*Tugas a*
Ubah bagian teks tentang toleransi di Bali, yakni rentang dari "Belajar Toleransi dari" sampai "lainnya beragama Hindu.", dengan mengganti "seminar" menjadi "diskusi".

*Teks Sumber*

Belajar Toleransi dari Bali
Hal yang tak kalah menarik adalah
ketika seluruh peserta diajak ke pusat studi Islam di Bali, juga mengikuti
seminar bertajuk “Titik Temu Islam dan Budaya Bali”, tema yang menarik
mengingat Bali merupakan sebuah “pulau minoritas Muslim”. Penganut agama Islam
di Bali adalah minoritas terbesar yakni 520.244 jiwa atau 13,37% dari total penduduk
Bali. Sementara lebih dari tiga juta lainnya beragama Hindu.

*Tugas b*
Susun baris data di bawah sebagai daftar bernomor, mulai dari baris yang memuat "Task: Click the red leave call button" sampai baris yang memuat "Viewport: 1199px width, 855px", dan lewati baris yang kosong.

*Data Hasil Ekstraksi*
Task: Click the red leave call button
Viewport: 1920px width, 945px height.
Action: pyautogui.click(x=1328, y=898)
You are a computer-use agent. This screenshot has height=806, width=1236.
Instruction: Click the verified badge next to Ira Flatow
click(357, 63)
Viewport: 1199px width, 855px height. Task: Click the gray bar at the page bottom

==

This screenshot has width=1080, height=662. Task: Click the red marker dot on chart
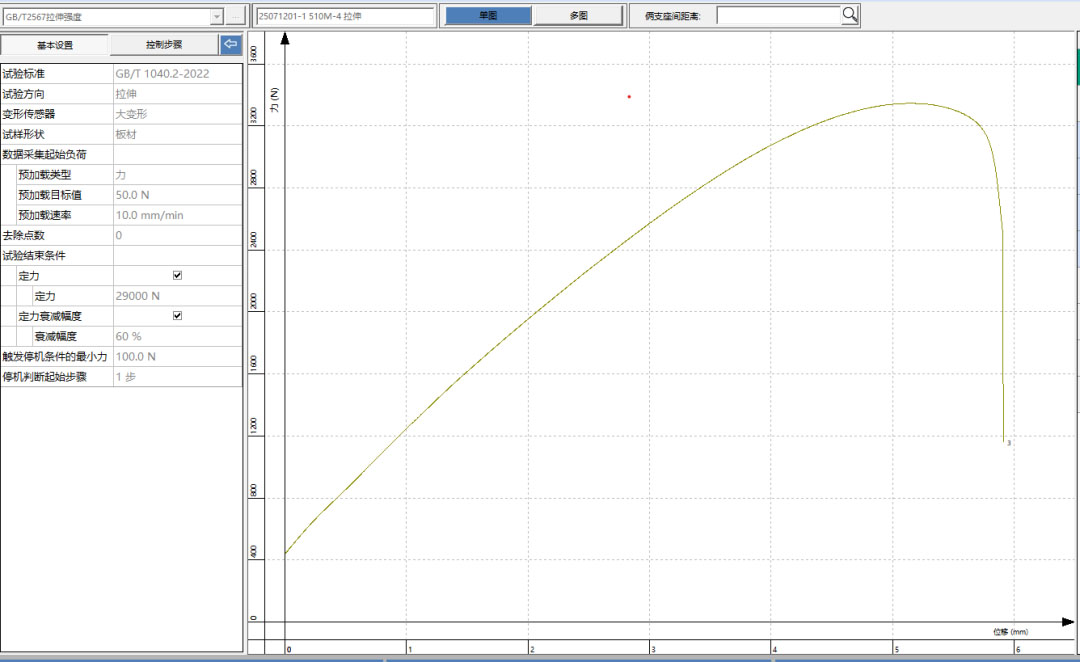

*Hasil a*
Belajar Toleransi dari Bali
Hal yang tak kalah menarik adalah
ketika seluruh peserta diajak ke pusat studi Islam di Bali, juga mengikuti
diskusi bertajuk “Titik Temu Islam dan Budaya Bali”, tema yang menarik
mengingat Bali merupakan sebuah “pulau minoritas Muslim”. Penganut agama Islam
di Bali adalah minoritas terbesar yakni 520.244 jiwa atau 13,37% dari total penduduk
Bali. Sementara lebih dari tiga juta lainnya beragama Hindu.

*Hasil b*
1. Task: Click the red leave call button
2. Viewport: 1920px width, 945px height.
3. Action: pyautogui.click(x=1328, y=898)
4. You are a computer-use agent. This screenshot has height=806, width=1236.
5. Instruction: Click the verified badge next to Ira Flatow
6. click(357, 63)
7. Viewport: 1199px width, 855px height. Task: Click the gray bar at the page bottom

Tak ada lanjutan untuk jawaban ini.